# [Problem description]
Give back the lines below word for word, leaving out the pictures.

Entries on where items show up
╔══
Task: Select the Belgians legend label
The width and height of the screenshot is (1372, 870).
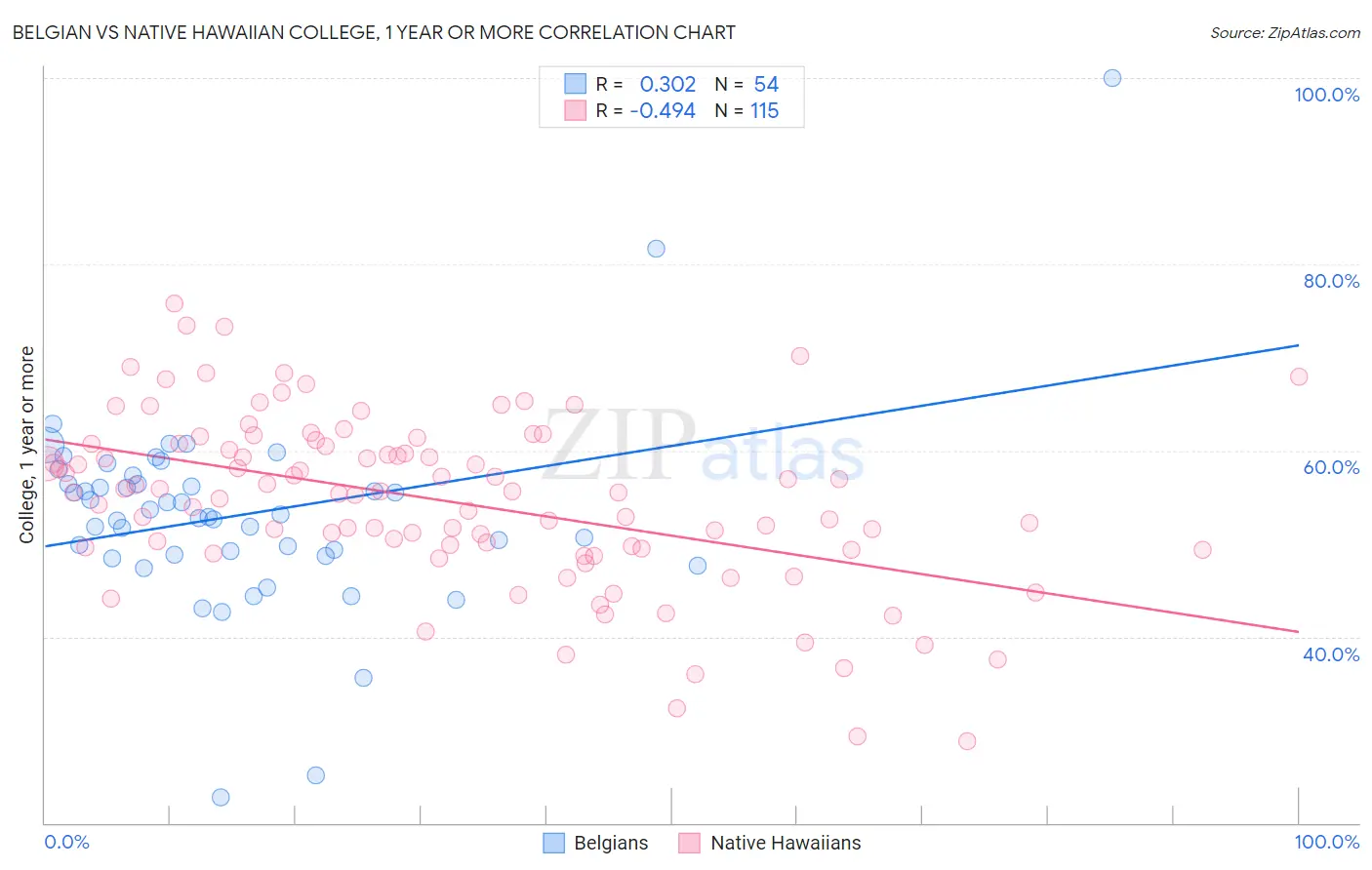Action: point(611,843)
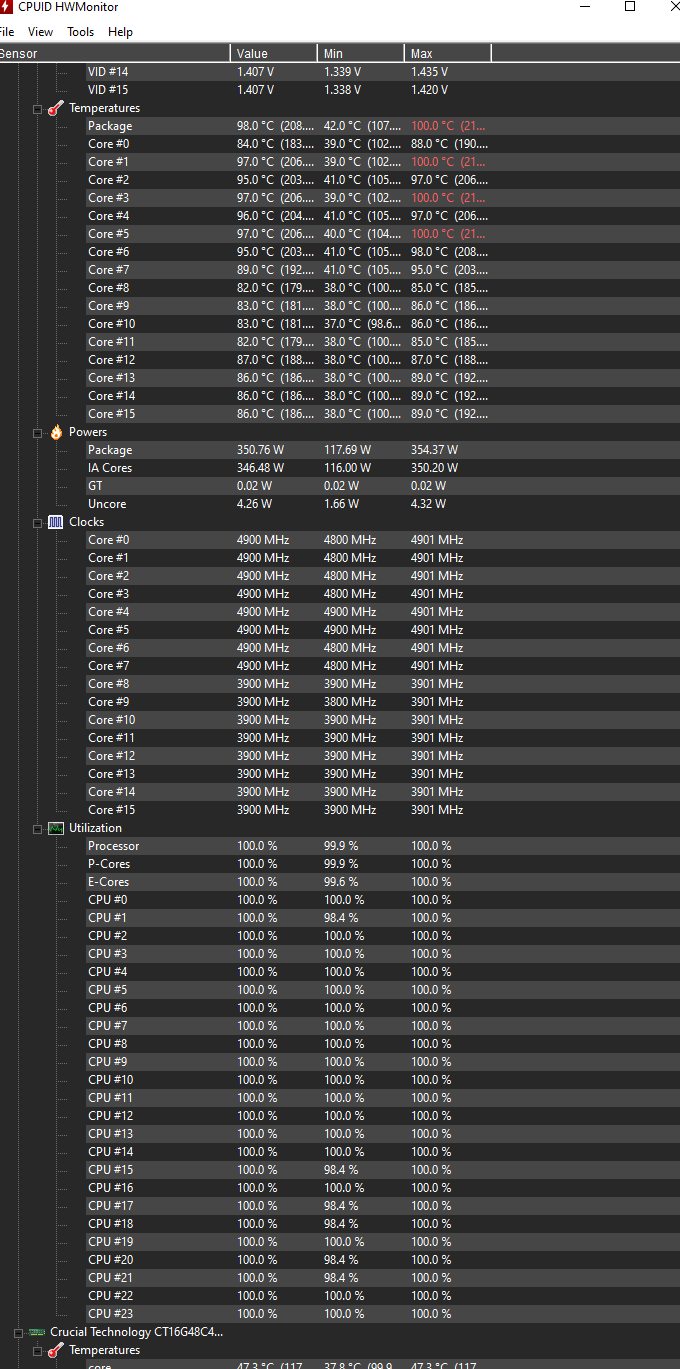Open the View menu
The width and height of the screenshot is (680, 1369).
pyautogui.click(x=40, y=32)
╚══
# [Solution to the problem]
Task: Select the Belgians legend label
The width and height of the screenshot is (1372, 870).
Action: point(611,843)
Open the View menu
The width and height of the screenshot is (680, 1369).
pyautogui.click(x=40, y=32)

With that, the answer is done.